GIOVANNI ANSELMO
[Dichiarazione]
G. Celant, Arte Povera, Milano 1969

Io, il mondo, le cose, la vita, siamo delle situazioni di energia ed il punto è proprio di non cristallizzare tali situazioni, bensì di mantenerle aperte e vive in funzione del nostro vivere,

Poichè ad ogni modo di pensare o di essere deve corrispondere un modo di agire, i miei lavori sono veramente la fisicizzazione della forza di un'azione, dell'energia di una situazione o di un evento, ecc., non l'esperienza di ciò a livello di annotazione o di segno o di natura morta soltanto.

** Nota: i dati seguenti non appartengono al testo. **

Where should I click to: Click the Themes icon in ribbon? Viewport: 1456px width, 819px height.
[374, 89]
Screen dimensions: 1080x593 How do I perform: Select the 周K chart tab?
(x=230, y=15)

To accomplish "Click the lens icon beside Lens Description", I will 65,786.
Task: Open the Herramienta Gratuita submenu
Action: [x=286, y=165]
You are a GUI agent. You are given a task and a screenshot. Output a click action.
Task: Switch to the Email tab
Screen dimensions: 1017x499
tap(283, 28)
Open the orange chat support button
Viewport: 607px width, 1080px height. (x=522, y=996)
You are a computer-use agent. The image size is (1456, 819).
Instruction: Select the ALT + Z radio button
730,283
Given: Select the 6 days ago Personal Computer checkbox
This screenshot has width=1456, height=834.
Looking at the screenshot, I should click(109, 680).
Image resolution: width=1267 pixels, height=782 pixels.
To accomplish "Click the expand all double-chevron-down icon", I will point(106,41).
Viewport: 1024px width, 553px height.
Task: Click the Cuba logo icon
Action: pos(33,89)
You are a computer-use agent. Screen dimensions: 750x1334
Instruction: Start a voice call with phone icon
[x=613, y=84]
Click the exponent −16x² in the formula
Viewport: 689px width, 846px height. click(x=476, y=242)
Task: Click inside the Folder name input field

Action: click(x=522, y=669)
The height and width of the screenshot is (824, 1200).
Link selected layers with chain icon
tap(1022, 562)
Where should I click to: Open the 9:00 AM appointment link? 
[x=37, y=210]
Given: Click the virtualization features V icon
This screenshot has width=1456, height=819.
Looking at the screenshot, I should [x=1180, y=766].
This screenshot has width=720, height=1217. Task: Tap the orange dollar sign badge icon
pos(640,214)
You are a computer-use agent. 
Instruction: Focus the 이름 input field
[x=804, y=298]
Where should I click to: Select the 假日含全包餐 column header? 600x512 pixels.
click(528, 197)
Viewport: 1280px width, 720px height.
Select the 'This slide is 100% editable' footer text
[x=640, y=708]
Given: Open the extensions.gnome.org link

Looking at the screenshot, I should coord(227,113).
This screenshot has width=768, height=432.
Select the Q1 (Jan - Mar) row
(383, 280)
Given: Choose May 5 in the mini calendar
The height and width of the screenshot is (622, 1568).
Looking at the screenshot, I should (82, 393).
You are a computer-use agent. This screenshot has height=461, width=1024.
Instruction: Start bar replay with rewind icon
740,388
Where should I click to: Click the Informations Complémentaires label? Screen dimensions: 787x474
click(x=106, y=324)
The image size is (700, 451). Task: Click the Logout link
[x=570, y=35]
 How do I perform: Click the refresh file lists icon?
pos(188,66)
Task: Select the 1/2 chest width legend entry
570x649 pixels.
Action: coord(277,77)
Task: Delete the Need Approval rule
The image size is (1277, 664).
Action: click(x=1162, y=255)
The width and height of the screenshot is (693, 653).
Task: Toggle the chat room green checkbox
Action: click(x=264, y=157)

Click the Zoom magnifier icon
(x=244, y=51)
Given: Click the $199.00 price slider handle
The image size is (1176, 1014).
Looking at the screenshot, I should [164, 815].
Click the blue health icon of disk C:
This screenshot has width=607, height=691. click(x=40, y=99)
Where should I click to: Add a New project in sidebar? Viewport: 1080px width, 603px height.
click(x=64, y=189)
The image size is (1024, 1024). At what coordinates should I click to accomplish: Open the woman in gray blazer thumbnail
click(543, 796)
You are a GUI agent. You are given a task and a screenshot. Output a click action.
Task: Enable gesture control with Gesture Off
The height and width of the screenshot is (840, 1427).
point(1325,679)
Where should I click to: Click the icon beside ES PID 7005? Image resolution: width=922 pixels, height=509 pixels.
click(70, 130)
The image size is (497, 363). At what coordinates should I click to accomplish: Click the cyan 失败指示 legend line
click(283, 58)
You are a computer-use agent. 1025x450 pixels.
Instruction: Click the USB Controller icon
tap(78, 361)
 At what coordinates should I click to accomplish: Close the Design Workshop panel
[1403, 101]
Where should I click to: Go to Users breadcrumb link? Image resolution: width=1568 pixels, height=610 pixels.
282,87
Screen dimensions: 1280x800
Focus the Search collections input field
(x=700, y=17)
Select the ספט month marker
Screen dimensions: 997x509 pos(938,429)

È necessario, per esempio, che l'energia di una torsione viva con la sua vera forze, non vivrebbe certo con la sola sua forma.

Penso che per operare in questa direzione, poichè l'energia esiste sotto le più svariate apparenze e situazioni, vi sia la necessità della più assoluta libertà di scelta o di uso di materiali; acquista quindi un sapore di non senso parlare di stili, di forma o di antiforma e sarebbe comunque un discorso molto secondario ed alla superficie.

Per me è necessario lavorare in questo modo perchè non so di altri sistemi per essere nel vivo della realtà, che, nei miei lavori appunto, diventa una estensione del mio vivere, del mio pensare, del mio agire.